First: I tried uploading the csv to a DataFrame, and this csv has some empty fields.... and I didn't find a way to do it. I found someone posting in another post to use :
val df = sqlContext.read.format("com.databricks.spark.csv").option("header", "true").load("cars.csv")
but it gives me an error saying "Failed to load class for data source: com.databricks.spark.csv"
Then I uploaded the file and read it as a text file, without the headings as:
val sqlContext = new org.apache.spark.sql.SQLContext(sc);
import sqlContext.implicits._;
case class cars(id: Int, name: String, licence: String);
val carsDF = sc.textFile("../myTests/cars.csv").map(_.split(",")).map(p => cars( p(0).trim.toInt, p(1).trim, p(2).trim) ).toDF();
carsDF.registerTempTable("cars");
val dgp = sqlContext.sql("SELECT * FROM cars");
dgp.show()
gives an error because one of the licence field is empty... I tried to control this issue when I build the data frame but did not work.
I can obviously go into the csv file but and fix by adding a null to it but U do not want to do this because of there are a lot of fields it could be problematic. I want to fix it programmatically either when i create the dataframe or the class...

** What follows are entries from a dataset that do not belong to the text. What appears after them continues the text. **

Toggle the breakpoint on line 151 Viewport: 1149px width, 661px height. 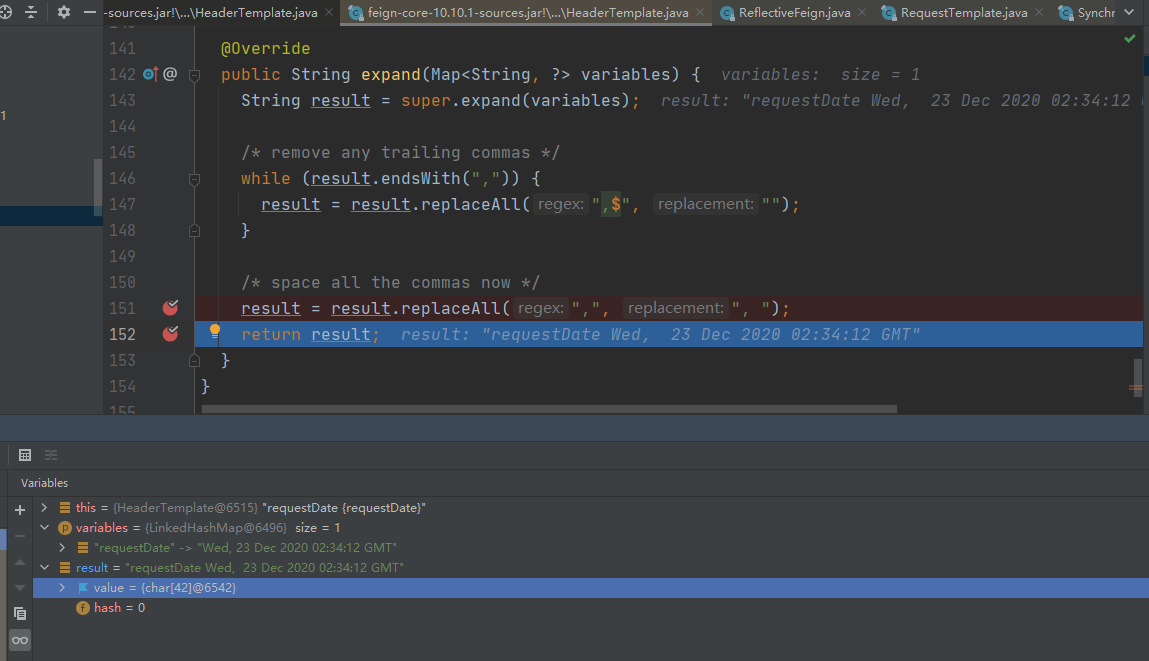pyautogui.click(x=170, y=308)
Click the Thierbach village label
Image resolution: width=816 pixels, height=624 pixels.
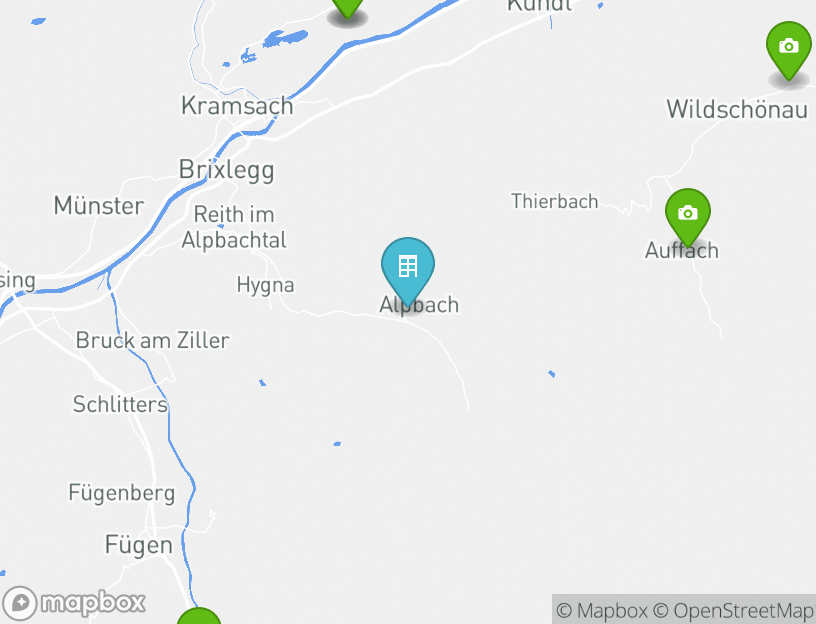tap(554, 201)
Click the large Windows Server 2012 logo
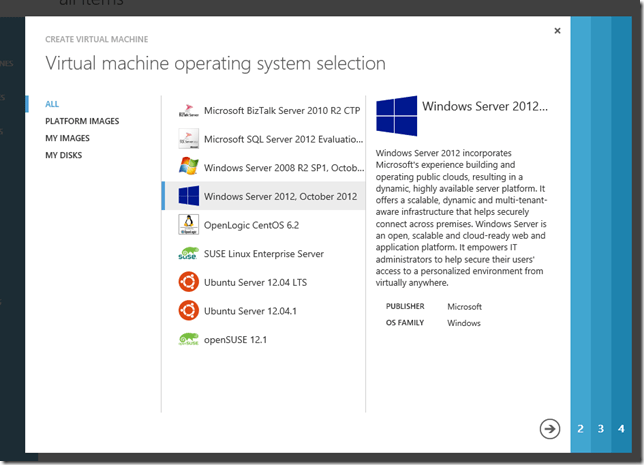The height and width of the screenshot is (465, 644). [396, 116]
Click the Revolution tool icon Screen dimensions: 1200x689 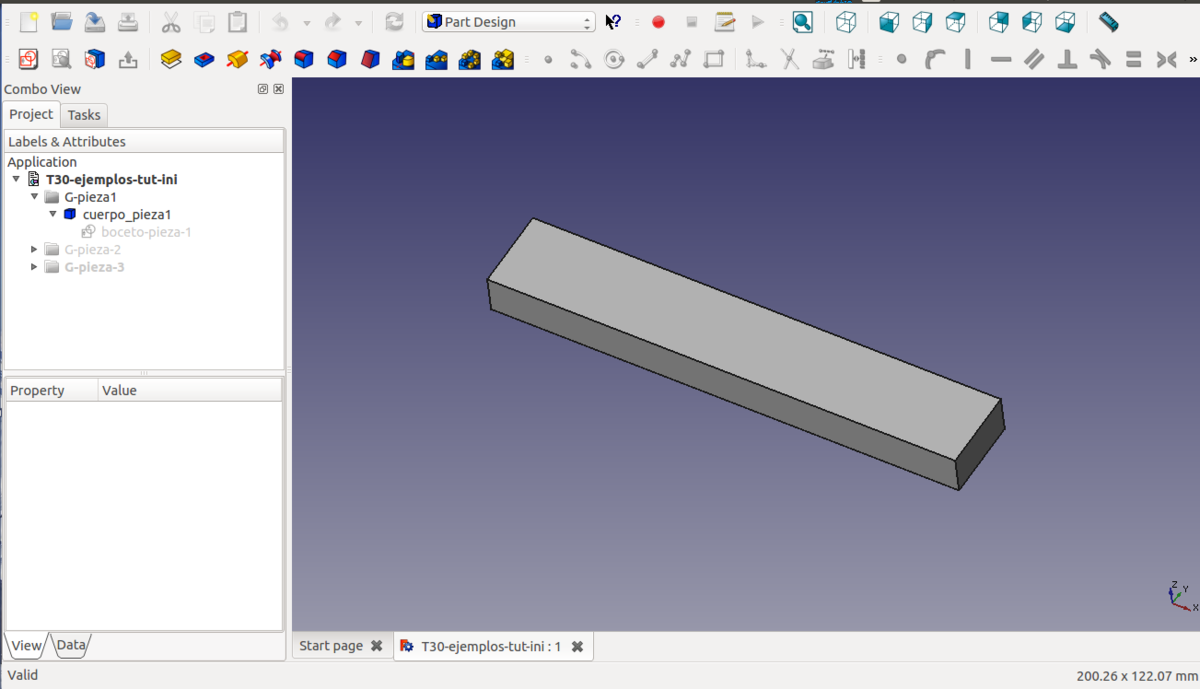pyautogui.click(x=237, y=60)
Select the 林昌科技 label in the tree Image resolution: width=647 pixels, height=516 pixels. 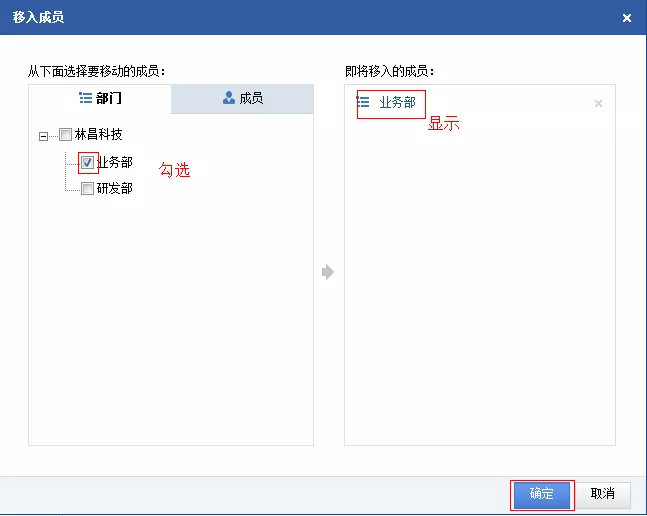point(99,135)
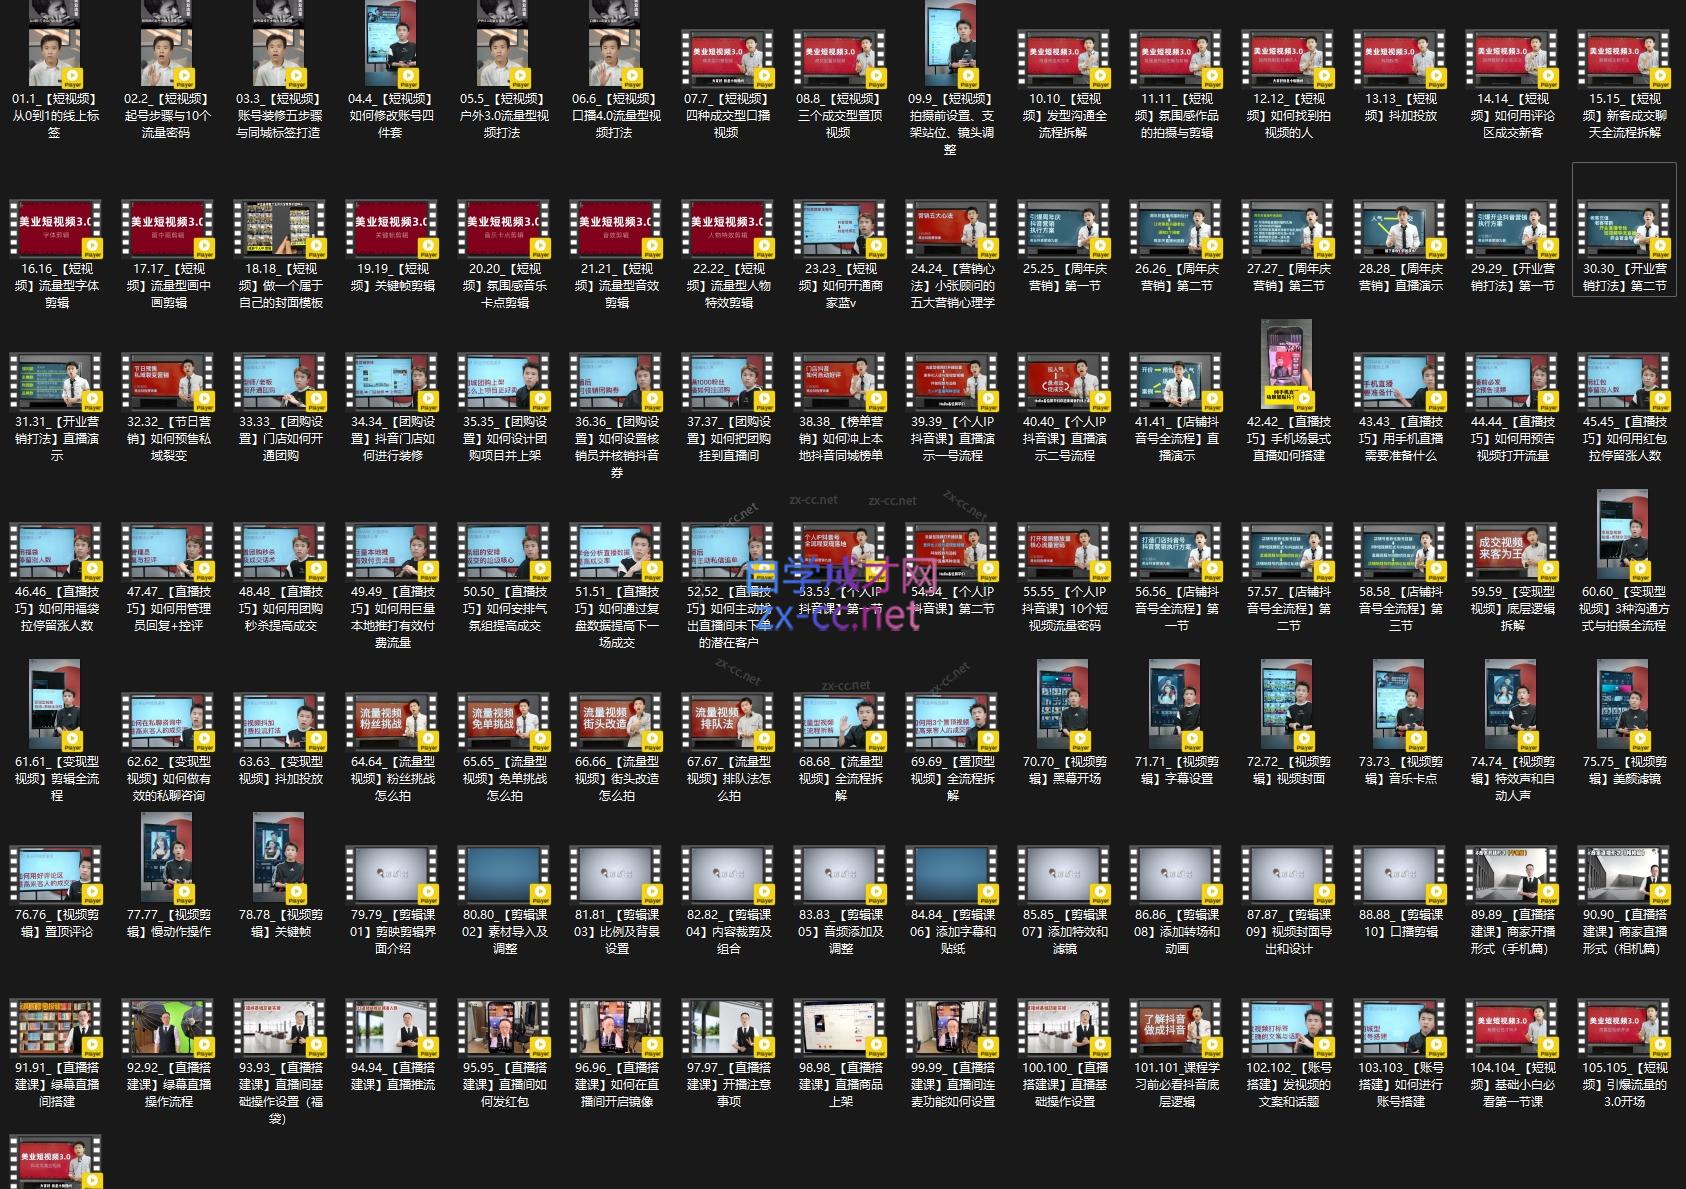The image size is (1686, 1189).
Task: Open the 101.101 抖音底层逻辑 course video
Action: click(1176, 1028)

any other thoughts please let me know as well
To be able to use spark-csv you have to make sure it is available. In an interactive mode the simplest solution is to use packages argument when you start shell:
bin/spark-shell --packages com.databricks:spark-csv_2.10:1.1.0
Regarding manual parsing working with csv files, especially malformed like cars.csv, requires much more work than simply splitting on commas. Some things to consider:
how to detect csv dialect, including method of string quoting
how to handle quotes and new line characters inside strings
how handle malformed lines
In case of example file you have to at least:
filter empty lines
read header
map lines to fields providing default value if field is missing
Here you go. Remember to check the delimiter for your CSV.
// create spark session
val spark = org.apache.spark.sql.SparkSession.builder
.master("local")
.appName("Spark CSV Reader")
.getOrCreate;
// read csv
val df = spark.read
.format("csv")
.option("header", "true") //reading the headers
.option("mode", "DROPMALFORMED")
.option("delimiter", ",")
.load("/your/csv/dir/simplecsv.csv")
// create a table from dataframe
df.createOrReplaceTempView("tableName")
// run your sql query
val sqlResults = spark.sql("SELECT * FROM tableName")
// display sql results
display(sqlResults)